Interest rates are not a function of whether the U.S. adds a bunch of jobs in some given month. And to the degree that they were ever about what number U.S. GDP hangs on the scoreboard, that’s no longer true. Now, they’re about the knock-on effects that higher rates will have here at home and abroad.

Here at home, higher rates will undermine the economy because of all the debt we have at the federal and consumer levels. (And I will come back to you next week to explain just how weak the U.S. consumer really is.)

Abroad, higher rates would rip through the massive mound of dollar-denominated debt spread across emerging markets and lead to a currency crisis, likely in Southeast Asia.

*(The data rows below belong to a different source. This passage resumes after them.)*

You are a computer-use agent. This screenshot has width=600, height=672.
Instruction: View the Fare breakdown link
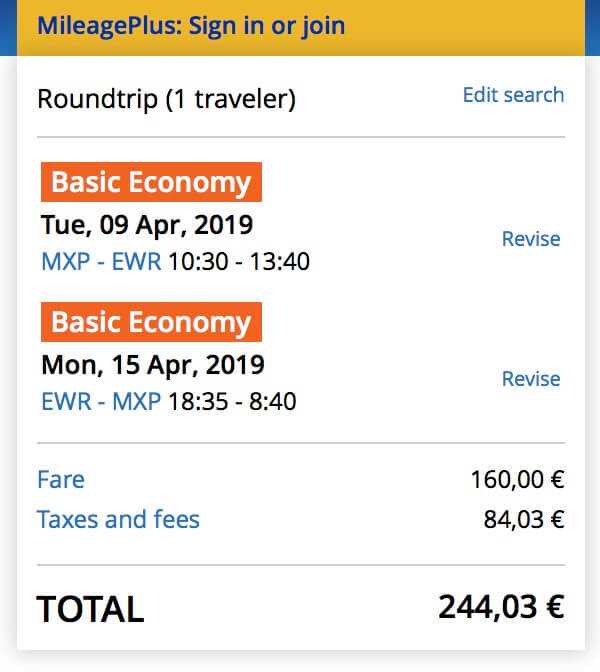click(x=61, y=479)
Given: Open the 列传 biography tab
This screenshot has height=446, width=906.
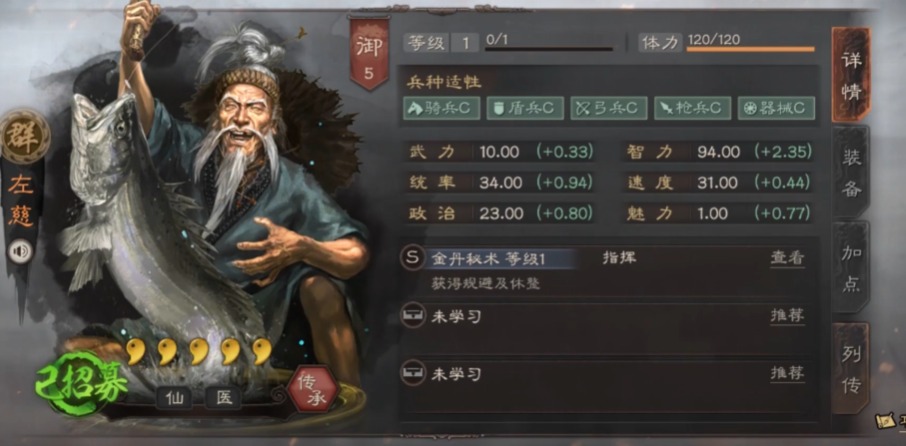Looking at the screenshot, I should (851, 368).
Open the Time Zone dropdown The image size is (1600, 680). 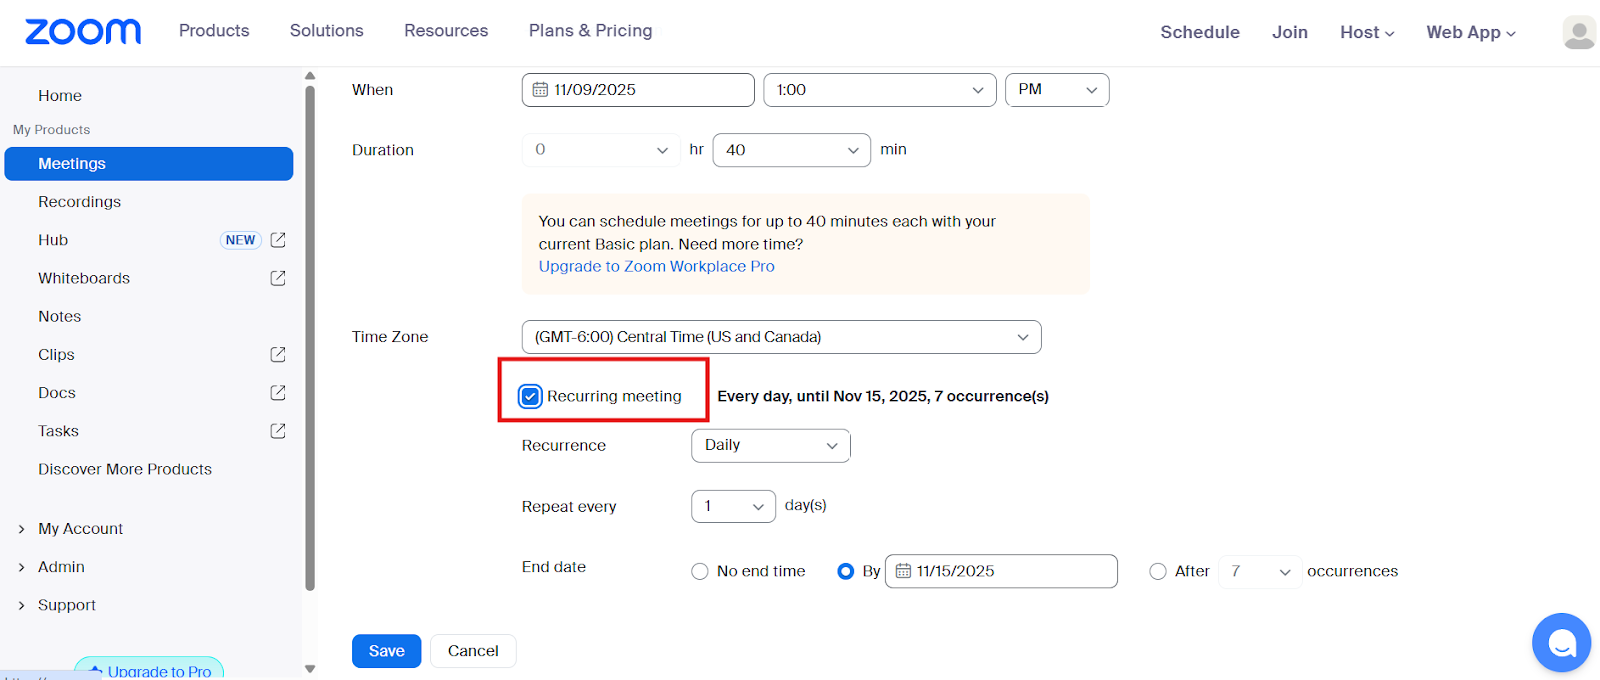click(781, 337)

The One Safeguard Against Financial Destruction

And so it is, then, that gold is higher and the dollar weaker in the wake of this latest anvil crushing the coyote’s skull. It’s the market’s reaction to the glacially dawning realization that the 800 words you just read depict the correct analysis. It’s not a popular analysis. It’s not an off-the-cuff, ad hoc analysis based on the latest data point, given that I have been consistently delivering this same message for several years now.

It’s simply the way it is.

Worse, it’s the way it will remain — an anemic, choppy economy and a Fed incapable of normalizing interest rates — until Western governments, led by the U.S., reset the financial system.

And that is going to be an excruciatingly painful process for which you will want a heaping helping of gold in your portfolio to counterbalance the financial destruction that is necessary when very large dislocations are corrected.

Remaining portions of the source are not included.